Pocos lo saben: qué pasa al aplicar bicarbonato de sodio y acondicionador en el cabello
En la búsqueda constante por lucir una melena radiante sin recurrir a tratamientos químicos costosos, han resurgido diversos trucos caseros que prometen resultados profesionales. Uno de los más efectivos es la combinación de bicarbonato de sodio con acondicionador. Aunque parezca una mezcla inusual, esta dupla se ha convertido en una solución de rescate para quienes sienten su cabello pesado, opaco o saturado de productos.
Cuidado del cabello: qué beneficios tiene combinar bicarbonato y acondicionador
La principal razón por la que se recomienda este método es su capacidad de limpieza profunda. A lo largo de las semanas, el cuero cabelludo y la fibra capilar acumulan residuos de geles, lacas, aceites y siliconas presentes en los productos comerciales que el champú convencional no siempre logra eliminar.
El bicarbonato de sodio actúa como un agente exfoliante suave que ayuda a desprender estas impurezas, permitiendo que el folículo respire mejor. Al mezclarlo con el acondicionador, se logra una textura cremosa que facilita la aplicación y compensa la agresividad del bicarbonato, evitando que el pelo se enrede durante el proceso.

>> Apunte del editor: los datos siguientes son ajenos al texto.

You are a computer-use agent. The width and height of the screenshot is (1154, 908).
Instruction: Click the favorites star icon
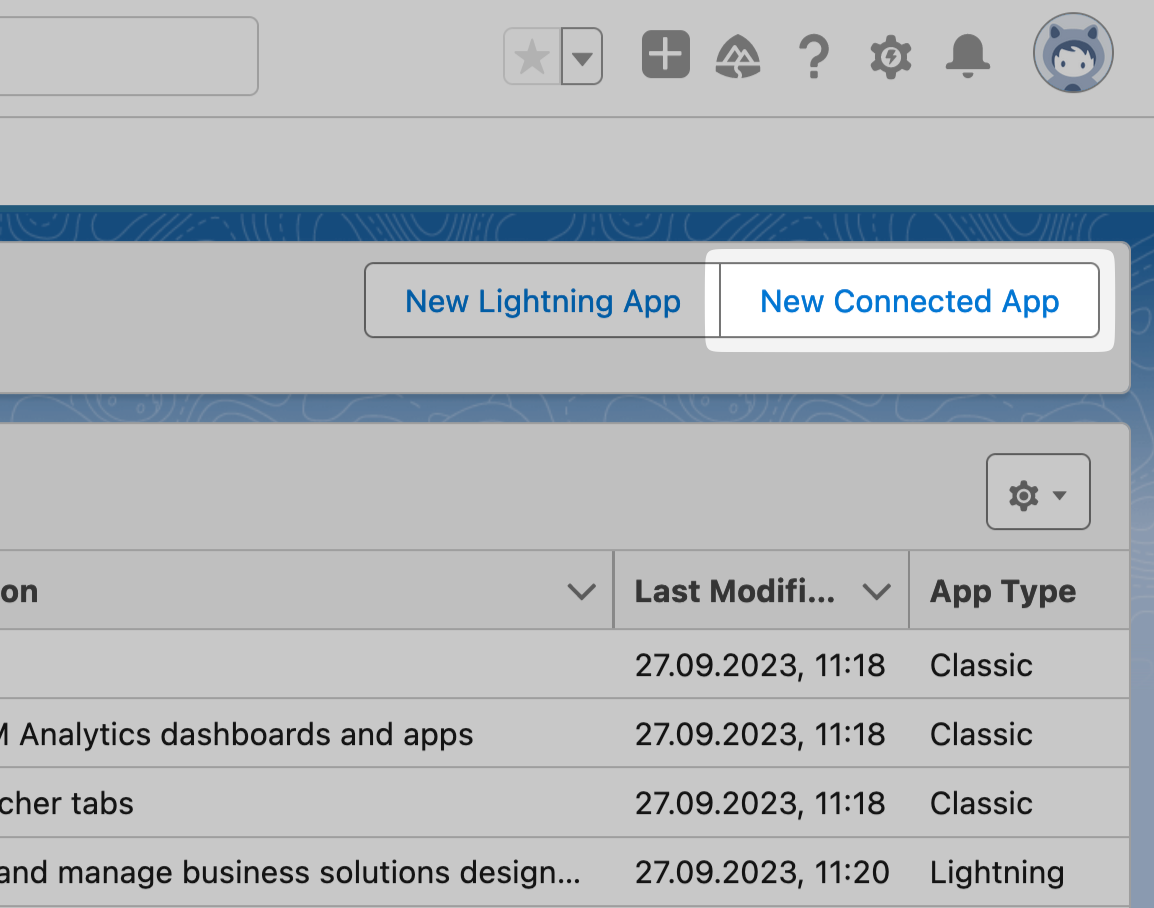point(532,57)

Quienes aplican este truco suelen notar un aumento inmediato en el brillo y la ligereza del cabello. Sin embargo, no se trata de un tratamiento para uso diario. El bicarbonato es una sustancia alcalina, mientras que el pH natural del pelo es ligeramente ácido. Por ello, los expertos sugieren realizar este detox solo una vez al mes o cada quince días, dependiendo de la oleosidad del cuero cabelludo. Un uso excesivo podría abrir demasiado la cutícula, provocando sequedad o frizz a largo plazo.

Este remedio es ideal para cabellos grasos o aquellos que se exponen frecuentemente al cloro de las piletas o a la contaminación urbana. No obstante, es fundamental tener precaución en melenas con tintura, ya que la capacidad de limpieza del bicarbonato podría acelerar la pérdida del color. La clave del éxito reside en la moderación: aplicar la mezcla con un suave masaje circular, dejar actuar unos pocos minutos y enjuagar con abundante agua para asegurar que no queden granos de bicarbonato en la raíz.